2.2. Impact of Metformin on Placental Nutrient Transport and Nutrient Bioavailabilty

It has been demonstrated that metformin influences fetal growth and nutrient bioavailability by inhibiting mitochondrial complex I, leading to activated AMPK signalling and inhibition of placental mTOR signalling (Figure 1). Attenuated placental mTOR signalling is associated with restricted fetal growth [53]. This mechanism of action may potentially explain the significant relationship between SGA births and metformin exposure in pregnancy. mTOR is highly expressed in the human placenta syncytiotrophoblast layer and mTOR complex 1 (mTORC1) signalling plays a major role in placental nutrient sensing, thus significantly influencing fetal nutrient availability and metabolism.

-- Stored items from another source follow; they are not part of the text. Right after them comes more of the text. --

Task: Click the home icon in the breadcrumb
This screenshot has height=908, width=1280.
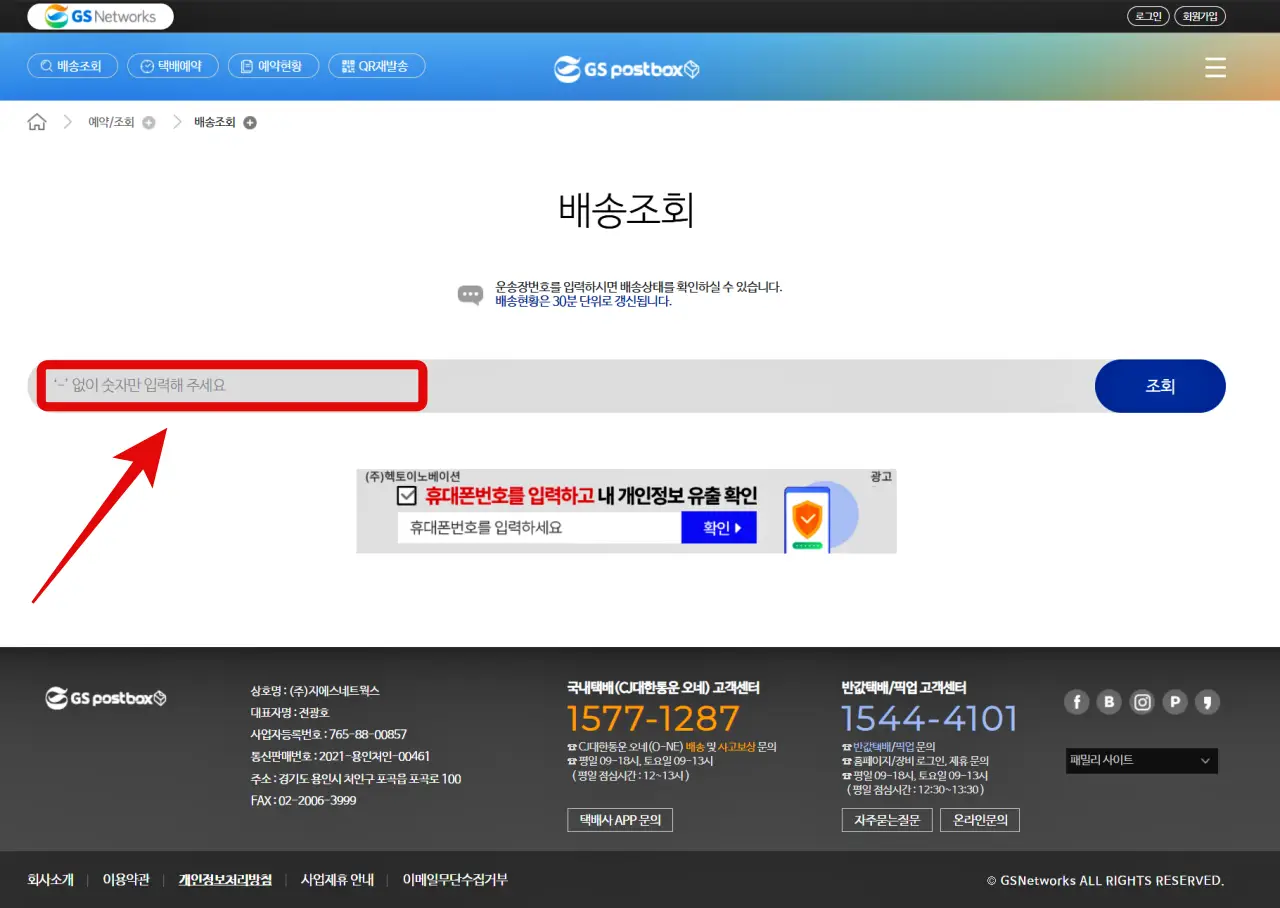Action: click(37, 121)
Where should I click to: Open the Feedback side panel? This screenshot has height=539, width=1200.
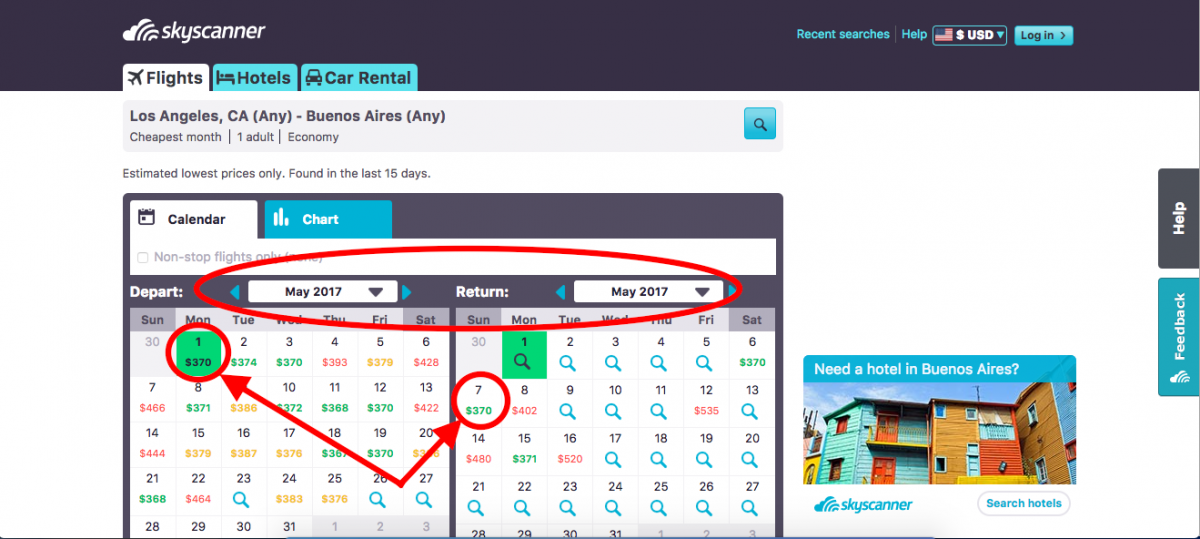[1179, 337]
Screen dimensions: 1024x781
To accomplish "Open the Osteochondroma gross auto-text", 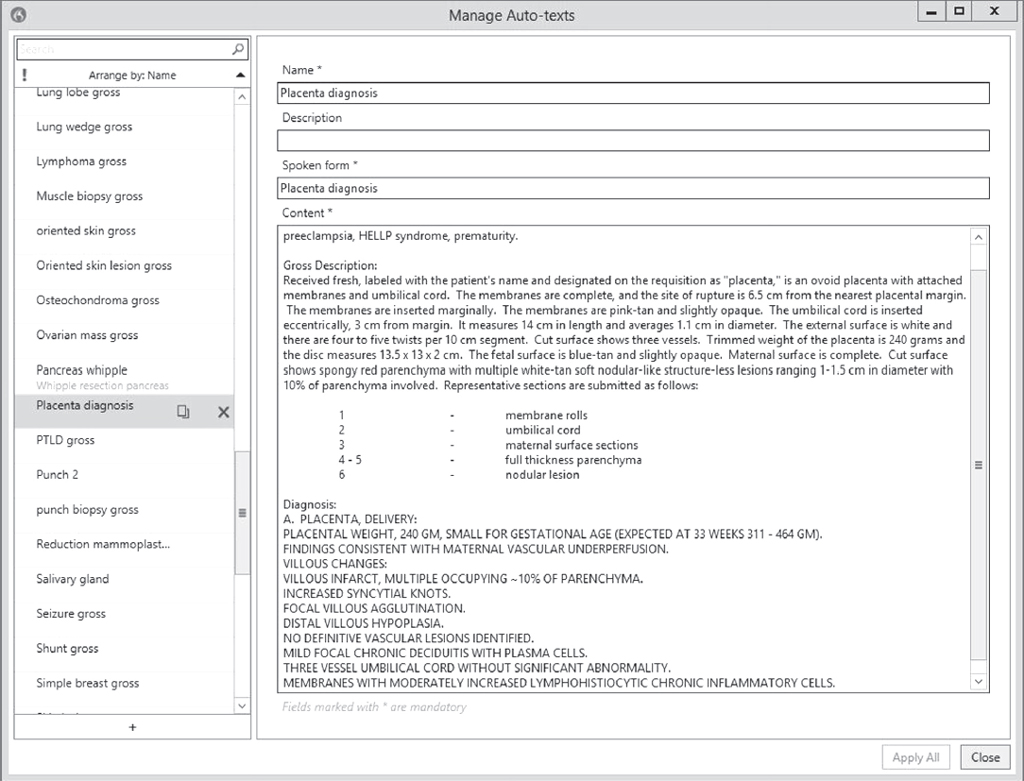I will click(97, 300).
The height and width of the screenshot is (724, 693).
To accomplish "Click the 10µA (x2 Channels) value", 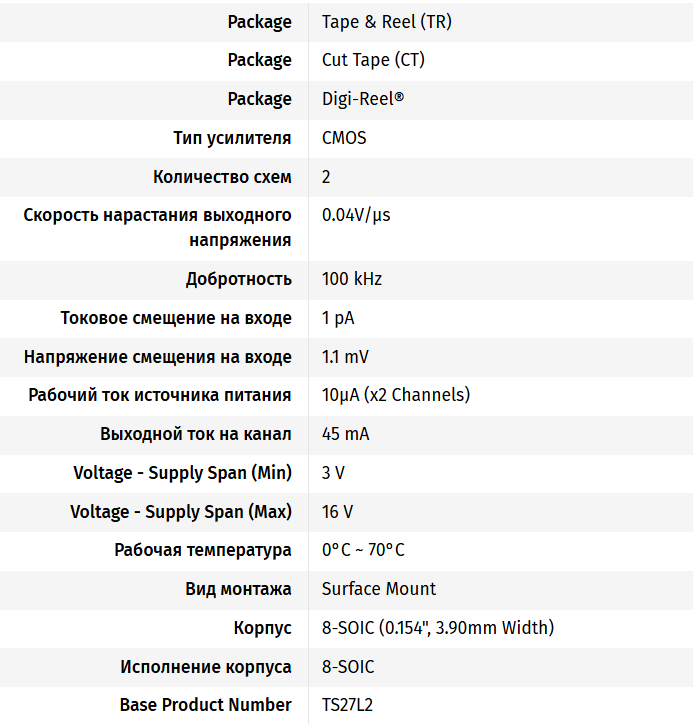I will [x=396, y=395].
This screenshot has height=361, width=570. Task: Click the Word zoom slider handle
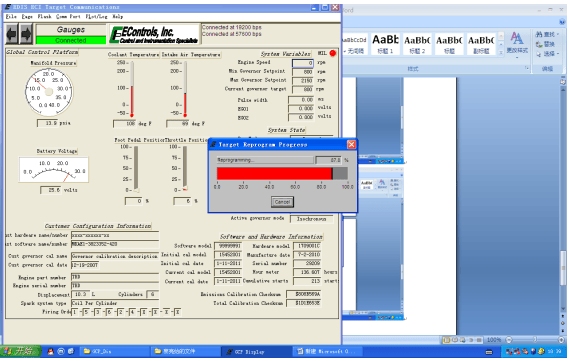535,340
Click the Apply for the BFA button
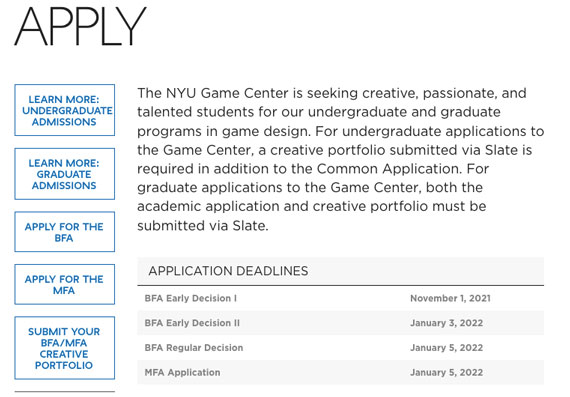This screenshot has height=397, width=570. (65, 232)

Trophoblast mTORC1 regulates System A and System L amino acid transporters for amino acid uptake, essential for fetal metabolism [54,55][54][55]. Preliminary in vitro models of human trophoblast cells with silenced mTORC1 have also demonstrated that placental mTORC1 may regulate a circulating factor or factors, which could influence fetal growth [55,56][55][56]. mTORC1 signalling is regulated by placental insulin and IGF I, and fetal glucose, amino acid, and oxygen levels. Diabetes may increase mTORC1 activation due to elevated maternal nutrient and ATP concentrations [54,55][54][55]. During early gestation, the embryo mainly expresses immature mitochondria. As gestation develops, the placenta and fetus increase their expression of mature mitochondria, which are more susceptible to metformin inhibition. With this in mind, it is possible metformin may not adversely affect offspring growth until after the first trimester [21].

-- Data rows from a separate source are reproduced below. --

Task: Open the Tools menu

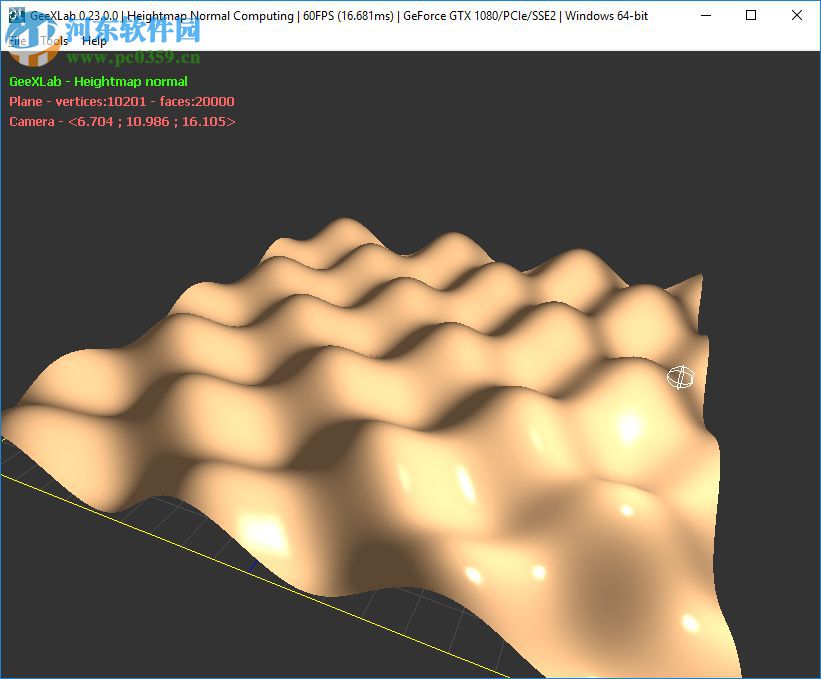Action: pyautogui.click(x=52, y=40)
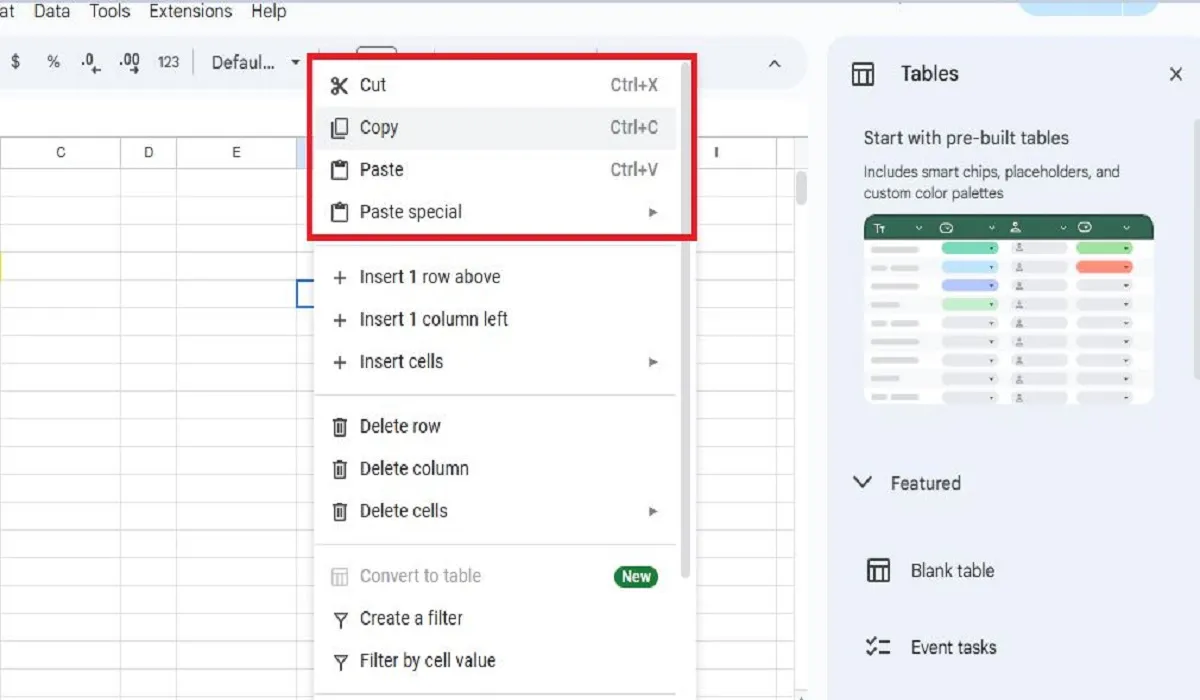Screen dimensions: 1200x700
Task: Click the increase decimal places icon
Action: click(128, 62)
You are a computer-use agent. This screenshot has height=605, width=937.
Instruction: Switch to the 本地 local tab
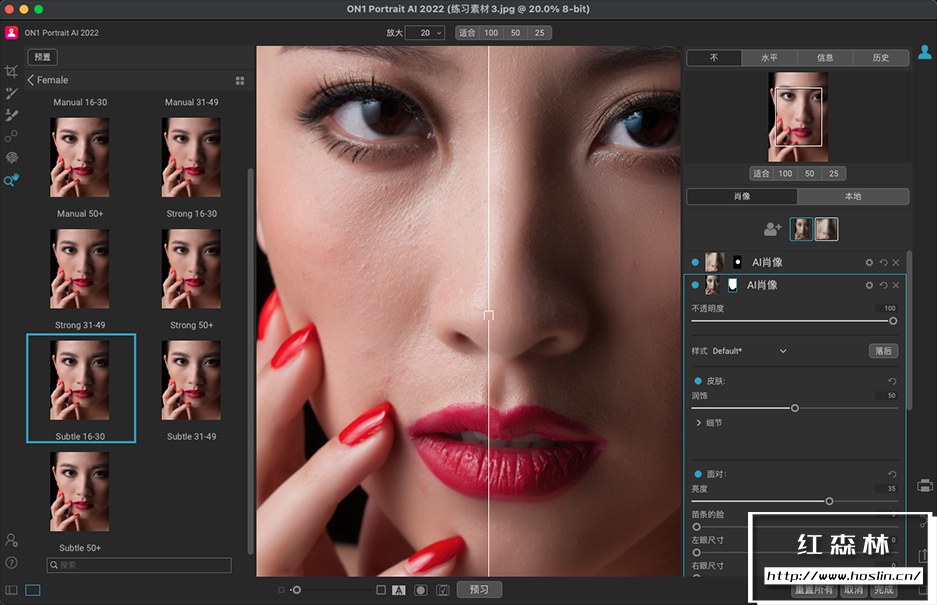[x=853, y=197]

Transplacental metformin exposure may restrict placental and fetal growth by reducing nutrient bioavailability which could influence fetal programming. Evidence suggests metformin can influence the status of several vitamins and micronutrients, including vitamins B1, B12, and D, folic acid, and magnesium [15,20,57,58,59,60,61,62][15][20][57][58][59][60][61][62]. Whilst all of these nutrients are important for fetal growth and development, folate and vitamin B12 are co-factors of one carbon metabolism, essential for cell growth, metabolism, and production of the methyl donor S-adenosyl-methionine (SAM). Furthermore, exposure to metformin and maternal deficiency of both folate and vitamin B12, during pregnancy, lead to similar changes to placental and fetal growth and offspring health [63,64,65,66,67][63][64][65][66][67]. We therefore postulated that a potential mechanism by which metformin influences placental and fetal growth and offspring risk of cardiometabolic complications is by affecting the balance between folate and vitamin B12 levels and, therefore, perturbing one carbon metabolism.